Zurück in London zogen 1.000 AntifaschistInnen in Jubelstimmung zum Trafalgar Square. Die antifaschistische Bewegung ist jetzt in der Offensive. Wenn Benjamin sein Büro und seinen Laden verliert können wir kommende Konzerte verhindern, dann kann das Kapitel „Blood & Honour“, als eine relevante Kraft auf Londons Straßen abgehakt werden. Rechtzeitige Informationen über ihre künftigen Auftritte sind eine Vorraussetzung dafür sie bekämpfen zu können.4

  • 1Nachtrag AIB: Ende 1989 soll der amerikanische "Ku-Klux-Klan" (KKK) Anführer James Farrands nach England gereist sein, um mit Allan Ronald Beshella aus Wales, Paul Marriott ("Grand Titan") und Ron Goat (KKK-Security) einen Britischen KKK aufzubauen. Auch Ian Stuart Donaldson soll mittlerweile dem "KKK" beigetreten sein, um mit ihm eine Platte mit "traditionellen" Klan-Liedern aufzunehmen. Ronald Beshella stammt aus den USA (Kalifornien). Er floh laut Berichten aus Sicherheitskreisen nach Wales, da er wegen illegalen Waffenbesitzes auf der Fahndungsliste der USA stand.
  • 2Anmerkung AIB: Der "White Aryan Resistance" (WAR) alias "Weißer Arischer Widerstand" (WAW) wird von dem früheren "Grand Dragon" des KKK in Kalifornien Tom Metzger geführt. Die Gruppe hat ihren Sitz in Fallbrook in Kalifornien. Tom Metzgers Sohn John Metzger soll die Neonazi-Gruppen "Aryan Youth Movement" und "White Student Union" (WSU) leiten. Die Tochter Lynn Metzger steht hinter der "Aryan Women's League" (AWL).

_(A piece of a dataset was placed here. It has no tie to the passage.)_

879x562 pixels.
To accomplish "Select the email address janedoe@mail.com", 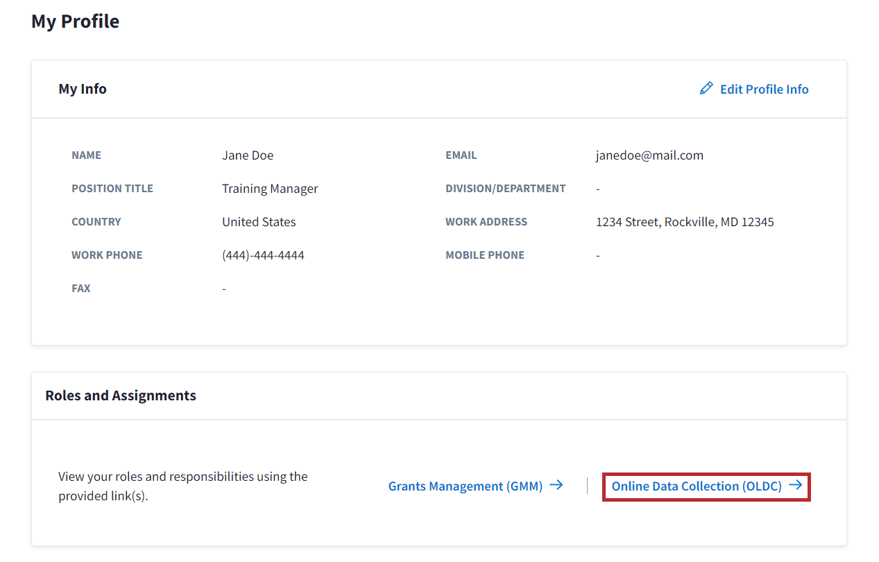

  • 3Anmerkung AIB: Hier sollen laut Berichten aus der Szene neben "Skrewdriver" (London) die Bands "Squadron" (London), "No Remorse" (London), "Brutal Attack" (Süd-London) und "Skullhead" (Tyneside/Newcastle) aufgetreten sein. Zu "Skrewdriver" sollen neben Donaldson (Gesang) auch Steve Calladine (Gitarre), Des Clarke (Schlagzeug) und Mark French (»Frenchy«) zählen. Zu "Squadron" sollen die Musiker Jim Harwood, Jim Taylor (Gitarre), Nev (Schlagzeug) und Brad Hollanby (Bass) gehören. Hinter "No Remorse" sollen die Band-Mitglieder Paul Burnley (Gesang) und Wilf Browning stehen. "Brutal Attack" werden die Musiker Ken McLellan, Martin Cross (Bass) zugerechnet. Als Musiker der Band "Skullhead" wurden die Musiker Kevin „Kev" Turner (Gesang) und Raish Carter (Schlagzeug) bekannt.
  • 4Am 17. Juni 1989 folgte ein "Skrewdriver"-Konzert in Deutschland in Nieheim (Niedersachsen), das laut Szene-Berichten von Thorsten Krekeler („Cräcker") aus Höxter organisiert worden sein soll.